#### [取り組む課題]
1. 知多半島のドライブ記事で、旅のスタート地点に選ばれたのはどこか。
2. 知多半島のドライブ記事の一部を、「今回の「きままにクルマ旅」は」という語句のところから始め、「ゆっくり見て回るのも良しだ。」の後で止めて、一字も変えずに書き写せ。

#### [提示文]
文:ドラヨス/写真:ドラヨス、編集部
あてもなくドライブするのも良いが、一つのテーマに沿ってドライブするのもまた面白い。
「ワンダー速報」というブログを運営する筆者(ドラヨス)は、ワンダー(不思議)なスポットを巡る「ワンダートラベル」というブログコーナーを不定期に連載しているが、旅行雑誌に掲載されるようなプランとは少し違った視点でドライブしてみたいと思う。
今回の「きままにクルマ旅」は、知多半島のちょっと不思議でレトロな風景を巡るドライブ旅。家と職場の往復の景色だけでは人生も疲弊してしまうので、たまには非日常を味わえる不思議な風景を見に愛車とドライブしてみるのも良いだろう。
目次
・中部国際空港 セントレア「レトロと飛行機のワンダースポット」
・常滑市「やきもの散歩道でとこにゃんに出会う」
・半田市「赤レンガ建物と運河でタイムスリップ」
・ご当地ランチ「味仙 台湾ラーメン」
・旅グルマ紹介「レクサスIS300 “F SPORT Mode Black”」
中部国際空港 セントレア「レトロと飛行機のワンダースポット」
旅のスタート地点として選んだのは、知多半島中央の人工島にある中部国際空港セントレア。「不思議でレトロな」という今回のテーマと無縁そうに思えるが、実はセントレアの内外にはワンダーなスポットも数多く存在している。
駐車場も豊富にあるし、セントレア内外の施設は無料でも結構楽しめるので子供を連れてゆっくり見て回るのも良しだ。

クリック対象データ
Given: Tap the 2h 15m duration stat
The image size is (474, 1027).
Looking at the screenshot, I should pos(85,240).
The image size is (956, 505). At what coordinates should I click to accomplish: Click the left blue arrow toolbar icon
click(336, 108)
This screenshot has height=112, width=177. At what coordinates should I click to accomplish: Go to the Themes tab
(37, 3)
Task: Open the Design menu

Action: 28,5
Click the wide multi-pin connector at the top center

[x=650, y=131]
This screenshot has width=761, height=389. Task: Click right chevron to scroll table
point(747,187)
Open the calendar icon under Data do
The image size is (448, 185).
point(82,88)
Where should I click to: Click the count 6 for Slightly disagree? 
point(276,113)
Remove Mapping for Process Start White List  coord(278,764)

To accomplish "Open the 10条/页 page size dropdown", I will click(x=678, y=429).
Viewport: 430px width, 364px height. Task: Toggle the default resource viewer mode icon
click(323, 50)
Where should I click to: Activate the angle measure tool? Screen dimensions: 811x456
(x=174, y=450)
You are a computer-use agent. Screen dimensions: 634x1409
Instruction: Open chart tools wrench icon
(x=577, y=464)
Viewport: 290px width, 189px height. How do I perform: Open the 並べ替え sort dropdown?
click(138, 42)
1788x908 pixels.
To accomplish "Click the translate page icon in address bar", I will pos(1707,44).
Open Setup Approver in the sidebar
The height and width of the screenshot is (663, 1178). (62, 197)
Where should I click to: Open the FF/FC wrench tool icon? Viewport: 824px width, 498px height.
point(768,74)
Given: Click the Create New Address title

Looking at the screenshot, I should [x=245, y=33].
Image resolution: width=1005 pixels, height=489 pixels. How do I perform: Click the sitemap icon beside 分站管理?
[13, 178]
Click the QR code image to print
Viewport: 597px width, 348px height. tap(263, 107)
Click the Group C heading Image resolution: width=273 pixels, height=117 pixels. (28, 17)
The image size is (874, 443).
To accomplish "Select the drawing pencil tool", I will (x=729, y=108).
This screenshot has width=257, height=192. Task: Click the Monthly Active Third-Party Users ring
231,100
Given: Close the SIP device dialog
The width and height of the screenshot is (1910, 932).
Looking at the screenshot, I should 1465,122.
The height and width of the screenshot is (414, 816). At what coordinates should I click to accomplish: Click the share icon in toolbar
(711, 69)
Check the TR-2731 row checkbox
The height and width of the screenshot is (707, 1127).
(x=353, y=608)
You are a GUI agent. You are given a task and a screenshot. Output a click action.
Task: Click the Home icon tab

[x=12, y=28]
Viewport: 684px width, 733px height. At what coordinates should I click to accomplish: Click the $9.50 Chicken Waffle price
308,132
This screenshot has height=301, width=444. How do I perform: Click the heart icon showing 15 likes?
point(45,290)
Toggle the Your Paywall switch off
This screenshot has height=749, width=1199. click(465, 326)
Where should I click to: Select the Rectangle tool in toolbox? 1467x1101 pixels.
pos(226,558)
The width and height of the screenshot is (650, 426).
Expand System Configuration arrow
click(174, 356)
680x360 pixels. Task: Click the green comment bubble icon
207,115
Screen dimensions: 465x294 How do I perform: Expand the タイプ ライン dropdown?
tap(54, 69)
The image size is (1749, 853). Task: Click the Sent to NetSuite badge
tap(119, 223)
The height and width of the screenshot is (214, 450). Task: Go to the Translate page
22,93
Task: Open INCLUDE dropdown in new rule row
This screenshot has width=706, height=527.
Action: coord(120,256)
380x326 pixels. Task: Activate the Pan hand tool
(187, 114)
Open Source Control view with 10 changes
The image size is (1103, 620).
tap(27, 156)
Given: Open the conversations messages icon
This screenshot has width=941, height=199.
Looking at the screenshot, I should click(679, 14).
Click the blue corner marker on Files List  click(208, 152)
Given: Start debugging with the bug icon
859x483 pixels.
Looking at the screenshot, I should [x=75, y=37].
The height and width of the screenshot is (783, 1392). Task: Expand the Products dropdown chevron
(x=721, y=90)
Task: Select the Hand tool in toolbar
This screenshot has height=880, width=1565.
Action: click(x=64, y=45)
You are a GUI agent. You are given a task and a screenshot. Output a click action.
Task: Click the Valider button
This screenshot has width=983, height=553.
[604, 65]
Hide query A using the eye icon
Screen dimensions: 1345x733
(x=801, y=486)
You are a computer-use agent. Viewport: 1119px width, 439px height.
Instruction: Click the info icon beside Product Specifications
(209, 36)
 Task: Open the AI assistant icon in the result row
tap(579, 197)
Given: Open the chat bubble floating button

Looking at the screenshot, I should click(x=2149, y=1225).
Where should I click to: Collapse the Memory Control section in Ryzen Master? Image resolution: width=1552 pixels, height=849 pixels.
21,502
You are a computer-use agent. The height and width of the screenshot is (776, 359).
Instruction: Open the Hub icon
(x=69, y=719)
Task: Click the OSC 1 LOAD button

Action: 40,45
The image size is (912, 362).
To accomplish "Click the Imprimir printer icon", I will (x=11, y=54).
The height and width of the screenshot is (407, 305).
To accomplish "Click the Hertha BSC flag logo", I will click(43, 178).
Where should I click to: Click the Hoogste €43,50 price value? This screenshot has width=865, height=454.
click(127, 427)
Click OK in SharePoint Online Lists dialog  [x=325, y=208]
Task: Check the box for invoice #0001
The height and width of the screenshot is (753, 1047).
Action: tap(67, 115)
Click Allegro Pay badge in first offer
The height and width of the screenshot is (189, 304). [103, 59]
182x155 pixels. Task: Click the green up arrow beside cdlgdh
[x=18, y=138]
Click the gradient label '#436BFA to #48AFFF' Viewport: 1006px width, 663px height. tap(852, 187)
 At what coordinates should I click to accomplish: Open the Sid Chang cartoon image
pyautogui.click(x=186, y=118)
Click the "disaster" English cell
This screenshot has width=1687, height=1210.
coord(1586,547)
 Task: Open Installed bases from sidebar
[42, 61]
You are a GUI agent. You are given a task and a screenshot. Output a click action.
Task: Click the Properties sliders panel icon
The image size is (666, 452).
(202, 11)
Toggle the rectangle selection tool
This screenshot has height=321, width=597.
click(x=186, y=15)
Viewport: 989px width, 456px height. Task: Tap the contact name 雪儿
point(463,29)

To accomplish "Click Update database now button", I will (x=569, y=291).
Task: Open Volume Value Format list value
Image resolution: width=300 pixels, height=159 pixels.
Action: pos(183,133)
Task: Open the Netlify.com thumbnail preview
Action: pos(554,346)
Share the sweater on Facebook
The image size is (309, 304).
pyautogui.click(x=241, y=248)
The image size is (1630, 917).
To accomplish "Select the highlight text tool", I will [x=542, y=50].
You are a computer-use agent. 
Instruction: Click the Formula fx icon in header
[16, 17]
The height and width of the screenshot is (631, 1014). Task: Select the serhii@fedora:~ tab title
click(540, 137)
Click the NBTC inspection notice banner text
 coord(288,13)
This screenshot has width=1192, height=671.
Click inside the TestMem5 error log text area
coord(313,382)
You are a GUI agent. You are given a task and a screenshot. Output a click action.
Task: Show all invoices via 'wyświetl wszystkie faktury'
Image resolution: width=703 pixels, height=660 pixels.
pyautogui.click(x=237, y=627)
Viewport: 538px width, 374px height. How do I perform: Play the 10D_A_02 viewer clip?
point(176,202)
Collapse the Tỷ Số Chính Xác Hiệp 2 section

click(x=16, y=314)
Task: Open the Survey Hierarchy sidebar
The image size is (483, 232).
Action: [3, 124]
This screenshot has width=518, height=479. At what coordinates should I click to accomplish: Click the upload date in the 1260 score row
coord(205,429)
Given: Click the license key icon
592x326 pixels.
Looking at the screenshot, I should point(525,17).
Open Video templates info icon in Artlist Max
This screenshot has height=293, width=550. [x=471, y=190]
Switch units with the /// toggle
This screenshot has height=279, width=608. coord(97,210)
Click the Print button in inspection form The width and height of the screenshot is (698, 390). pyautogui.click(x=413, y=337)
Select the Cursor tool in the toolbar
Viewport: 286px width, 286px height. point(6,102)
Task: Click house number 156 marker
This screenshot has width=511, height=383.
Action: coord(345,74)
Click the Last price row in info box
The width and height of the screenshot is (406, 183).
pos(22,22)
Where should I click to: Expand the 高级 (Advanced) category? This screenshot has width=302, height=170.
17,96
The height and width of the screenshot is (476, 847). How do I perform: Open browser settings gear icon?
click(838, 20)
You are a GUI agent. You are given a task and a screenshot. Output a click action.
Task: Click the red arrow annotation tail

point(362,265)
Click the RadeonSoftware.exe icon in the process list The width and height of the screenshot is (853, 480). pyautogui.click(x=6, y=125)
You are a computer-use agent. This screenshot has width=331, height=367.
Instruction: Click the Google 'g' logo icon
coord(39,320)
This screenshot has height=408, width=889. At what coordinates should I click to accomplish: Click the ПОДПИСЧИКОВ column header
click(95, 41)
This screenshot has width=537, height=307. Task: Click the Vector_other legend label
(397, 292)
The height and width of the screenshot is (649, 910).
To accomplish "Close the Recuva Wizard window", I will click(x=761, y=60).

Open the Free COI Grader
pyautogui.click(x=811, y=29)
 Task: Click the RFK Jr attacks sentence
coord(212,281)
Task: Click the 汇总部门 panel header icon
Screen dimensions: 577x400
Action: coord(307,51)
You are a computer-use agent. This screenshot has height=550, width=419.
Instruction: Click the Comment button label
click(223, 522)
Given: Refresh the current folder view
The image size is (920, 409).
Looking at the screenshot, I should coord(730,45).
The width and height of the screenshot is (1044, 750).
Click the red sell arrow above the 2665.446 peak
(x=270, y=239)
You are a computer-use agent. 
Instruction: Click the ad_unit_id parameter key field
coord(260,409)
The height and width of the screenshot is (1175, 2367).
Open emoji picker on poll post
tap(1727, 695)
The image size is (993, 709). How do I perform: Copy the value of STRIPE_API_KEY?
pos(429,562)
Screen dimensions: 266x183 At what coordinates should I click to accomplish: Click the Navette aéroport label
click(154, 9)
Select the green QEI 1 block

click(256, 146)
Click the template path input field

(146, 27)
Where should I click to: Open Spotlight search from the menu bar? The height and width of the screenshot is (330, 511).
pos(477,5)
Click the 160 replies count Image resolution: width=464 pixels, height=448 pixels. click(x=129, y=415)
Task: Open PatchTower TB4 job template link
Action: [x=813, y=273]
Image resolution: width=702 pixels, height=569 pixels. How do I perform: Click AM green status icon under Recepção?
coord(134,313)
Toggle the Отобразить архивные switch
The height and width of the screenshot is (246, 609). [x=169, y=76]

#### [解答全文]
1. 知多半島中央の人工島にある中部国際空港セントレア。

2.
今回の「きままにクルマ旅」は、知多半島のちょっと不思議でレトロな風景を巡るドライブ旅。家と職場の往復の景色だけでは人生も疲弊してしまうので、たまには非日常を味わえる不思議な風景を見に愛車とドライブしてみるのも良いだろう。
目次
・中部国際空港 セントレア「レトロと飛行機のワンダースポット」
・常滑市「やきもの散歩道でとこにゃんに出会う」
・半田市「赤レンガ建物と運河でタイムスリップ」
・ご当地ランチ「味仙 台湾ラーメン」
・旅グルマ紹介「レクサスIS300 “F SPORT Mode Black”」
中部国際空港 セントレア「レトロと飛行機のワンダースポット」
旅のスタート地点として選んだのは、知多半島中央の人工島にある中部国際空港セントレア。「不思議でレトロな」という今回のテーマと無縁そうに思えるが、実はセントレアの内外にはワンダーなスポットも数多く存在している。
駐車場も豊富にあるし、セントレア内外の施設は無料でも結構楽しめるので子供を連れてゆっくり見て回るのも良しだ。